Entre as causas de indignação internacionais, privar os cidadãos de mapas personalizados parece uma das menos importantes. Mas essa foi a condição imposta pelo Egito para o lançamento do iPhone 3G da Apple. O governo egípcio exigiu que a Apple desativasse o sistema de posicionamento global do telefone, alegando que o GPS é uma prerrogativa militar.
A empresa parece ter concordado, provavelmente aceitando uma dica das companhias de telecomunicações que vendem o telefone lá, disse Ahmed Gabr, que dirige um blog local, o gadgetsarabia.com, e escreveu sobre o lançamento do iPhone. "A teoria é que usando uma unidade de GPS você pode obter coordenadas precisas de qualquer lugar, e assim bases militares e outras coisas podem ser facilmente alvejadas", escreveu.

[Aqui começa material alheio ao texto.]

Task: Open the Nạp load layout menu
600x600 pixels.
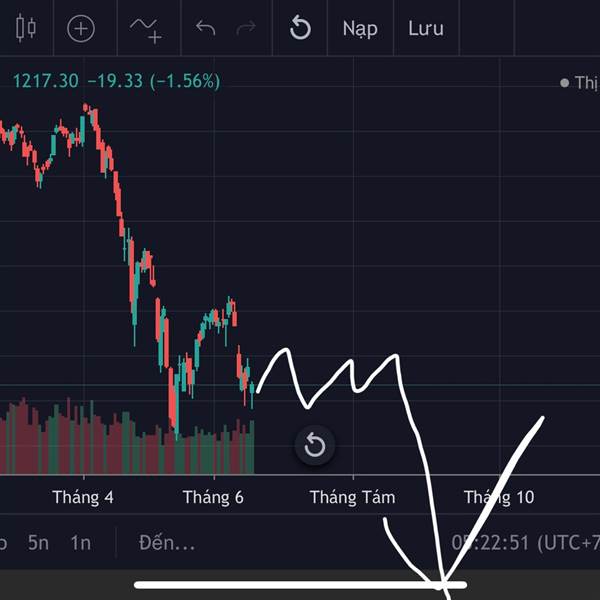Action: 360,29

Encontrei Gabr no verão passado em Alexandria, Egito, na conferência mundial da Wikipédia. Ele era um típico jovem egípcio entre os participantes -faminto por novas tecnologias, esperançoso sobre o que elas podem significar para seu país. Mas o Egito ilustra a natureza da tecnologia sob um governo opressor. Os jovens usam o site de relacionamentos Facebook com avidez. Para o maior país árabe do mundo, é uma forma de a elite educada se comunicar entre si e com os que deixaram o país para estudar.
Andrew Bossone, americano que vive no Cairo e escreve sobre tecnologia, disse que, apesar do preço, o iPhone no Egito é "realmente popular". No entanto, até agora, cada vez que a tecnologia prometeu ajudar a levar democracia ao país, as esperanças dos jovens foram frustradas. Um movimento por reformas que usava o Facebook para organizar protestos foi fechado. As autoridades prenderam muitos de seus organizadores. Recentemente, um blogueiro afiliado ao grupo radical Irmandade Muçulmana foi preso por causa de seus textos, segundo a Rede Árabe pelos Direitos Humanos.

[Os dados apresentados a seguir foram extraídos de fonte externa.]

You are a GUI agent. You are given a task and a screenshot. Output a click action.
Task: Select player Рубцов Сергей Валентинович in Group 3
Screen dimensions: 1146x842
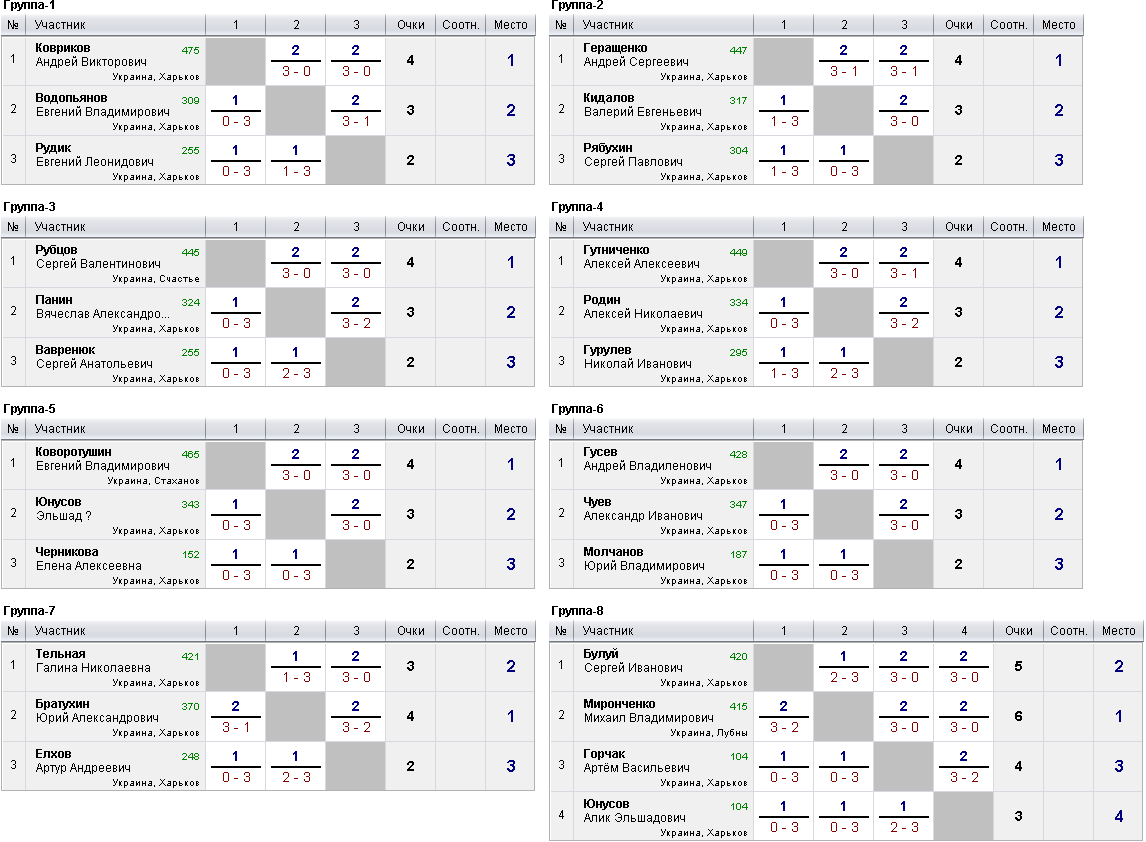coord(98,257)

É o suficiente para levantar perguntas sobre se a tecnologia -o computador pessoal, a internet, o todo-poderoso "smartphone"- vão ajudar o Egito a se libertar ou simplesmente causar essa ilusão.
A Apple modificou o iPhone egípcio sem qualquer comunicado público. Uma porta-voz da Apple detalhou o sucesso do aparelho em todo o mundo -ao todo, foram 13 milhões iPhones vendidos desde seu lançamento, em junho de 2007, e mais de 200 milhões de aplicativos baixados.

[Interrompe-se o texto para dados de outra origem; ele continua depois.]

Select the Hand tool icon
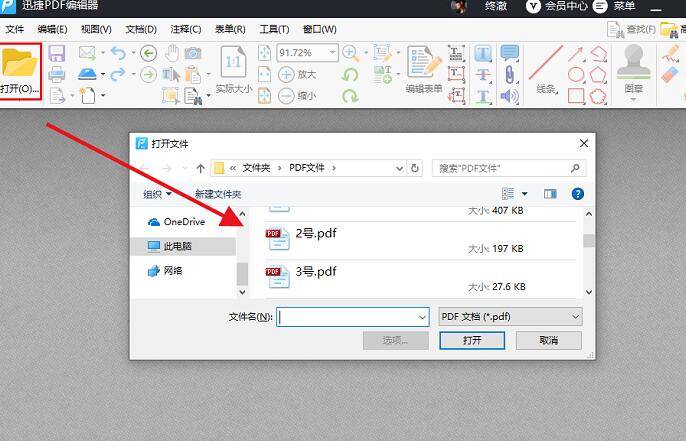 (x=171, y=53)
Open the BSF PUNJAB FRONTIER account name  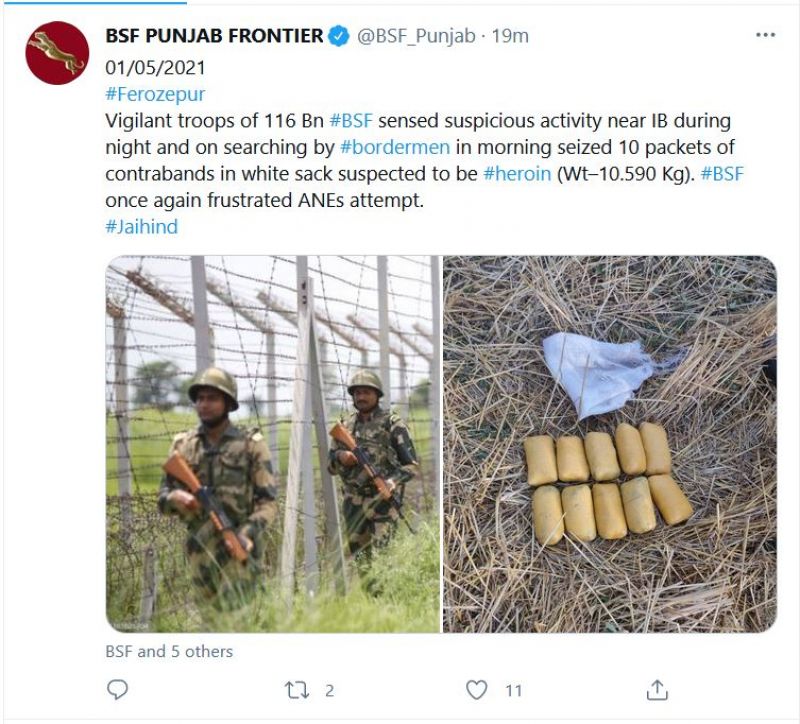[214, 36]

Mas a empresa não respondeu como o iPhone foi desabilitado e se a Apple tem a política de modificar seus produtos para cumprir exigências de governos. A pergunta segue relevante, no momento em que a empresa negocia o lançamento do aparelho na China.
Arvind Ganesan, diretor da ONG Human Rights Watch, colocou a questão em um contexto mais amplo. Ele descreveu a liberdade de informação como parte da liberdade de expressão, mais ampla e mais conhecida. Depois, argumentou que é importante as companhias de tecnologia definirem princípios e os seguirem: "A grande pergunta para a Apple é: 'Esta é uma abordagem caso a caso, ou existe uma política fundamental, equilibrando a liberdade de expressão e informação com as exigências dos governos?'".
É fácil ser envolvido pela utopia embutida nas novas tecnologias. Mesmo Ganesan demonstra uma esperança cautelosa. "As tecnologias não tornam as pessoas responsáveis. Elas dão às pessoas instrumentos para que sejam responsáveis. E a internet pode ter um efeito de abertura e transformação."
Ele disse que quando a Human Rights Watch foi fundada, em 1978, as pessoas "contrabandeavam cartas na União Soviética -era assim que o mundo ficava sabendo sobre um dissidente". Hoje há diversas ferramentas para disseminar ideias, como blogs, e-mails e o YouTube.
"Talvez não saibamos qual é o impacto máximo da abertura", ele disse. "Mas sabemos que nos lugares mais fechados acontecem as piores coisas".